Substitute $45.0\text{g}$ for $m$, $2010\text{J}/\text{kg°C}$ for $c_v$, $120.0°\text{C}$ for $T_f$, and $100.0°\text{C}$ for $T_i$ in equation (V) to find $Q_5$.

  $\begin{array}{c}{Q}_5=\left(45.0\text{g}\right)\left(2010\text{J}/\text{kg}\cdot \text{°C}\right)\left(120.0°\text{C}-100.0°\text{C}\right)\\ =\left(45.0\text{g}\times \frac{1\text{kg}}{1000\text{g}}\right)\left(2010\text{J}/\text{kg}\cdot \text{°C}\right)\left(120.0°\text{C}-100.0°\text{C}\right)\\ =1809\text{J}\end{array}$

Substitute $472.5\text{J}$ for $Q_1$, $1.49\times {10}^4\text{J}$ for $Q_2$, $1.86\times {10}^4\text{J}$ for $Q_3$, $1.02\times {10}^5\text{J}$ for $Q_4$, $1809\text{J}$ for $Q_5$ in equation (VI) to find $Q_t$.

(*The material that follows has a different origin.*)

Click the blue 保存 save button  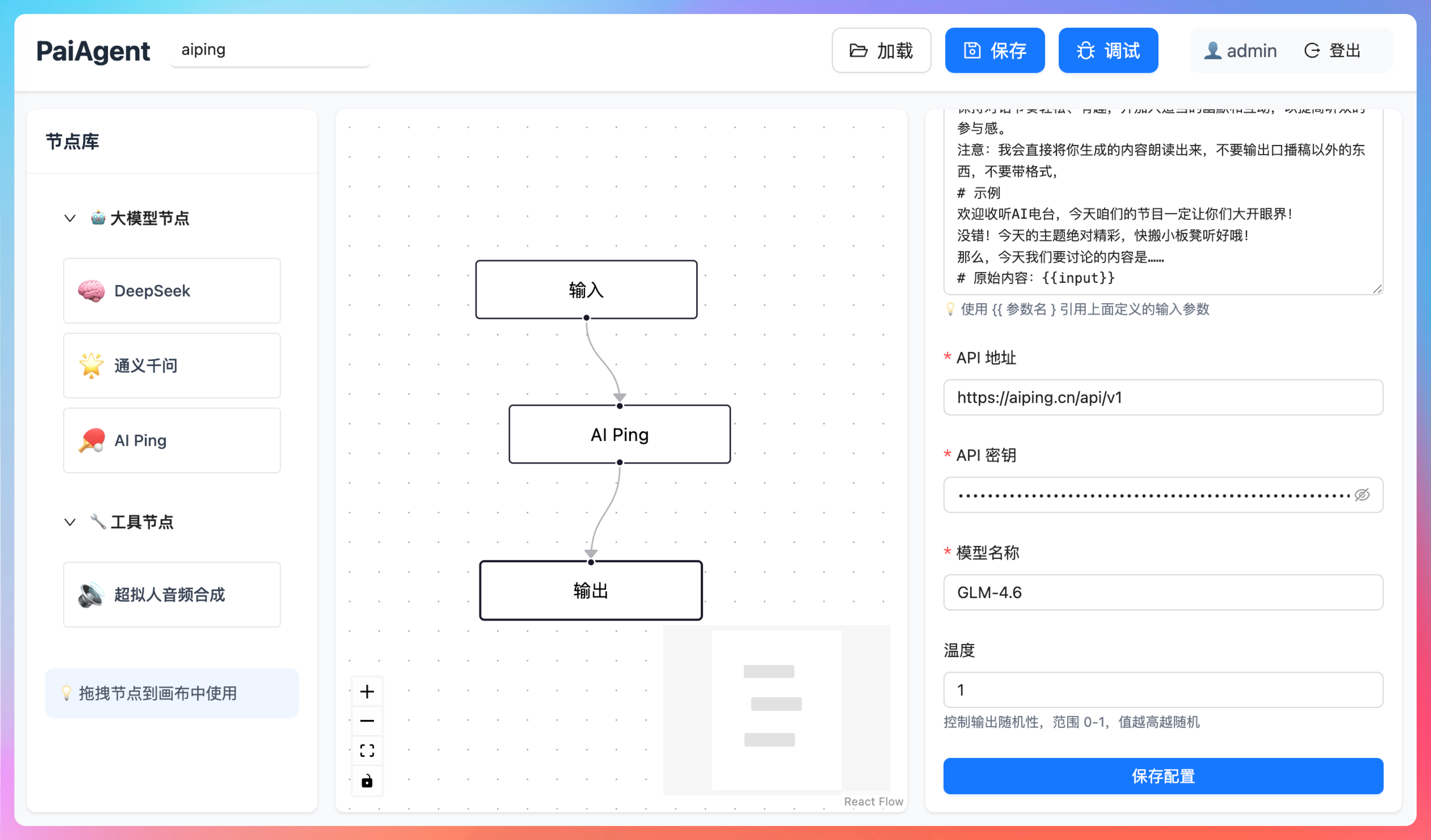[994, 50]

  $\begin{array}{c}{Q}_t=472.5\text{J}+\left(1.49\times {10}^4\text{J}\right)+\left(1.86\times {10}^4\text{J}\right)+\left(1.02\times {10}^5\text{J}\right)+1809\text{J}\\ \text{=1}\text{.38}\times {\text{10}}^5\text{J}\end{array}$

Therefore, the energy required to transform an ice cube to steam is $\underset{\_}{1.38\times {10}^5\text{J}}$.